◆ TASK LIST:
a - List every film the passage about the Danse Macabre names.
b - Say whether each statement agrees with the passage about the Danse Macabre, and quote the words that decide it: (i) The Black Plague killed about a third of all Europeans. (ii) Carnival of Souls was released in 1957. (iii) The Seventh Seal is set in the Medieval period.
c - Write the next few sentences of the passage about the Danse Macabre, picking up after its final sentence.

◆ PAGE EXTRACT:
++++++++++

The idea that kings are the elect of God hasn't stuck, although the undemocratic and dynastic president the United States currently has seemingly believes otherwise. There isn't much discussion anymore of the "abominable fancy," the medieval idea that part of the pleasure of being in heaven will come from witnessing the torments of the damned (although the Left Behind series of books, which reeks of end-time schadenfreude, comes close.)

However, one medieval image remains with us, making infrequent appearance in popular culture, of all places. We still dance the Totentanz, also known as the Danse Macabre.

To the medieval artist, the spectre of death was always about -- especially at the time of the Black Plague, which killed about a third of all Europeans, and was followed by a succession of additional, albeit lesser known, plagues. There was, for example, the Italian Plague of 1629, the Great Plague of London in 1665, and the Great Plague of Vienna in 1679. Collectively, more than 35 million people died.

So the artists in the Middle Ages took the concept of Memento mori -- remembering your own mortality -- and literalized it. They illustrated a seemingly endless series of images in which the living were surrounded by beckoning skeletons, sometimes leading them in a dance to their own graves.

We're still dancing to our burial plots, for whatever reason. Ingmar Bergman had death lead his characters in a dance in The Seventh Seal, set in the Medieval period but lensed in 1957; Woody Allen later satirized this image in his Bergman pastiche Love and Death. The dead of the 20th century dance in the moody 1962 film Carnival of Souls, spinning nightmarishly fast circles around an abandoned Utah pavilion, calling to a living woman to join them. And the dead dance in Tim Burton's films -- most recently in The Corpse Bride, but jaunty, jigging corpses are a recurring motif in his work.

++++++++++

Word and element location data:

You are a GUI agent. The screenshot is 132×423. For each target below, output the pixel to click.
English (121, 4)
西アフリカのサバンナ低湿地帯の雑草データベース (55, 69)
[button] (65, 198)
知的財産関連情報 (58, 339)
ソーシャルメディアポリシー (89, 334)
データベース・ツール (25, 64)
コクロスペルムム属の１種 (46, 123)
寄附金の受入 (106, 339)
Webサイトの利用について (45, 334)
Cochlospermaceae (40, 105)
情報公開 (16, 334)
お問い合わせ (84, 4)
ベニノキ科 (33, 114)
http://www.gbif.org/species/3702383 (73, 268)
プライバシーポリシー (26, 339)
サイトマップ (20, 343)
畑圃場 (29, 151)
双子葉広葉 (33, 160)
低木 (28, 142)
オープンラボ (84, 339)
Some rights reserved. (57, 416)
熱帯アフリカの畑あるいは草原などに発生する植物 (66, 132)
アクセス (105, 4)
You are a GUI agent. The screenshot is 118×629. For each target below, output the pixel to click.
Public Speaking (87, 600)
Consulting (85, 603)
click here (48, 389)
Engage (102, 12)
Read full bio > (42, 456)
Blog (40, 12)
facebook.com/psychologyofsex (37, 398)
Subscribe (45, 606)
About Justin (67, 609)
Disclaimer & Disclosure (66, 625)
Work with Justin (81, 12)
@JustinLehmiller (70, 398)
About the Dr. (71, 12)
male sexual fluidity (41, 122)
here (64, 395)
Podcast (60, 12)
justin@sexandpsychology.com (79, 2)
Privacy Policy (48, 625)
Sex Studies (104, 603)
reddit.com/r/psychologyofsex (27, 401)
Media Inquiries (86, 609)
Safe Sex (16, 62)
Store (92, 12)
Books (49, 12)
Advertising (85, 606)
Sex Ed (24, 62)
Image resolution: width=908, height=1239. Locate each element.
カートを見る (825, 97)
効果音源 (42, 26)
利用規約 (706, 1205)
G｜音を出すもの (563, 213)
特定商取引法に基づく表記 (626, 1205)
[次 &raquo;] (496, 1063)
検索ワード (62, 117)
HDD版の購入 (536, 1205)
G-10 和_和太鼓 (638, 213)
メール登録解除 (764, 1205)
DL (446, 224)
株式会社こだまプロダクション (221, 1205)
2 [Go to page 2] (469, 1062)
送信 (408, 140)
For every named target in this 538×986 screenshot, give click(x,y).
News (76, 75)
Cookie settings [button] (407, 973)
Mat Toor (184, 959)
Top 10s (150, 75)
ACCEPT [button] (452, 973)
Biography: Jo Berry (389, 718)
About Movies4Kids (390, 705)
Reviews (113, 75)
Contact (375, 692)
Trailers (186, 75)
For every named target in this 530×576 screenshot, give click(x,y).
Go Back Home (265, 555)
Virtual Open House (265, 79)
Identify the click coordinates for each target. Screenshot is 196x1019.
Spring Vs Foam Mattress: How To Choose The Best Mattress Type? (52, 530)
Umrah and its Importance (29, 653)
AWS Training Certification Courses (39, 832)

++++++++++

◆ ANSWERS GIVEN:
a - The Seventh Seal; Love and Death; Carnival of Souls; The Corpse Bride

b -
(i) Yes: "which killed about a third of all Europeans"
(ii) No: "the moody 1962 film Carnival of Souls"
(iii) Yes: "set in the Medieval period but lensed in 1957"

c -
The Revels scored a minor hit in 1959 with a rhythm and blues version of a Totentanz, titled "Midnight Stroll." In fact, the song was originally titled "Dead Man's Stroll," which is a near-literal translation of Danse Macabre, if you remember that the stroll was a popular dance of the 50s. The title was reportedly revised after complaints, but the content of the song remains untouched, and it might as well simply be a description of a Medieval Memento mori illustration. Over a sharp, funereal drum percussion and echoing church bells, the Revels sing a repetitive, mournful descending motive, telling of witnessing a top hatted corpse pull himself out of his grave and shimmying down the street. By the end of the song, as is the tradition with the Danse Macabre, our narrator discovers the he has also joined in the dance, presumably headed toward his own coffin.

The song has no proper middle-eighth section, but includes a terrific break. A saxophone picks up the song's lolling riff, and one of the singers cackles wildly over the top of it. The laugh is maniacal, but merry. One imagines that this is the laugh of death itself, leading the midnight stroll, just as endless rows of laughing Medieval skeletons led previous processions of dying men and women on their inevitable dances to the cemetery.